Ours is not the first time that Jews have lived in a rich Diaspora community. There was the Golden Age of Spain that produced great Jewish poets, philosophers and legalists, from ibn Gabirol and Judah HaLevi to Maimonides and Nahmanides. While each of these greats was influenced by their surrounding non-Jewish world, none of them lost the importance of their personal Jewish identities. They remained observant Jews committed to the Jewish practices of their days, while being influenced by the thought and scholarship of the non-Jewish world. In contrast, too often today many seek what they consider to be the riches of the secular world while losing sight of their Jewish identities.
Parshat Haazinu admonishes Israel for engaging in worldly comforts without being committed to Jewish practices. The Third Aliyah begins ירכיבהו על במותי ארץ, “He set him atop the highlands, to feast on the yield of the earth; He fed him honey from the stone, and oil from the flinty rock; curd of the herd and milk of the flocks with the best of lambs, and rams of Bashan, and goats, with the finest of the wheat, and red of the grapes was your drink. But Jeshurun grew fat and kicked-you grew fat, gross and coarse-He forgot the G-d who made him and spurned the Rock of his support. They incensed Him with alien things, vexed Him with abominations. They sacrificed to demons, no-gods, gods they had never known, new ones, who came but recently, who did not stir your ancestors’ fears. You neglected the Rock that begot you, forgot the G-d who brought you forth.” Because of the comforts of the Israelites, they forgot G-d, just like the butler in the Joseph story forgot about Joseph after he was released from prison. It is ironic that the term Yeshurun, or “the straightforward one,” is used here, as Israel is being anything but. They are forsaking THE ROCK, G-d, the source of stability in their lives, for the fickle comforts of the moment.

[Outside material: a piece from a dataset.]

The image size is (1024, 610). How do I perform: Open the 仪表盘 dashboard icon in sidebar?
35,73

Rabbi Shimon in the Midrash asserts that this is not just a few Israelites turning wayward, but rather “the noblest and best amongst you.” In other words, Israel had started off Yashar, on the straightforward, correct path, but upon settling down, they forsook G-d and everything they had learned along the way to redemption in the Promised Land. Even the leaders of the time made this mistake, getting caught up in what the other nations around them were doing rather than keeping their mission to serve G-d at the center of their hearts.

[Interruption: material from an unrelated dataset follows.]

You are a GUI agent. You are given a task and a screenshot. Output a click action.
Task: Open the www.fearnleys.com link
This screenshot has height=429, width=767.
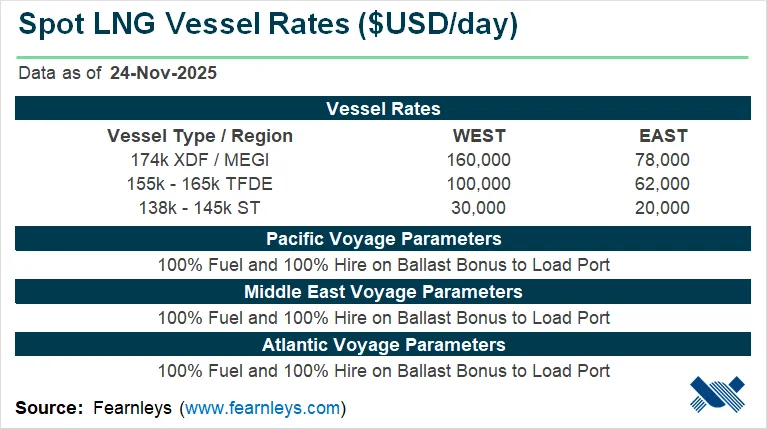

We just completed another High Holiday season, and many have started to “return to normalcy.” The masses have departed the Sanctuary, and the few are here learning about Parshat Hazzinu. We must keep in mind the important lesson of never getting to be too comfortable in society, always holding on to the Torah and our traditions as the guideposts through which we live our lives. Chancellor Cohen was correct that there are blessings of assimilation, of integrating into the larger society. Without it, we wouldn’t have college degrees, worldly professions or contribute to the greater community, let alone watch the Yankees or Mets. At the same time, there’s a danger in assimilating so much that we lose sight of our people, our traditions and of G-d. Like most things in Conservative Judaism, we need to find the balance between living authentic, observant Jewish lives while not isolating ourselves from others. We need the balance between celebrating the blessings that America has brought us without being so comfortable as Americans that we lose the value of our Judaism. In 5777, let us strive to not grow complacent and oversaturated but rather continue to grow and develop in our Jewish observances and Jewish learning. Ken Yhi Ratzon, may it be our will to do so.
 Gerson Cohen, “The Blessings of Assimilation in Jewish History,” in Jewish History and Jewish Destiny (New York: JTS Press, 1997), 151.
 Eg. Judah HaLevi was influenced by the Arabic poet Ghazali; Maimonides’ philosophy in Guide to the Perplexed was influenced by Aristotle.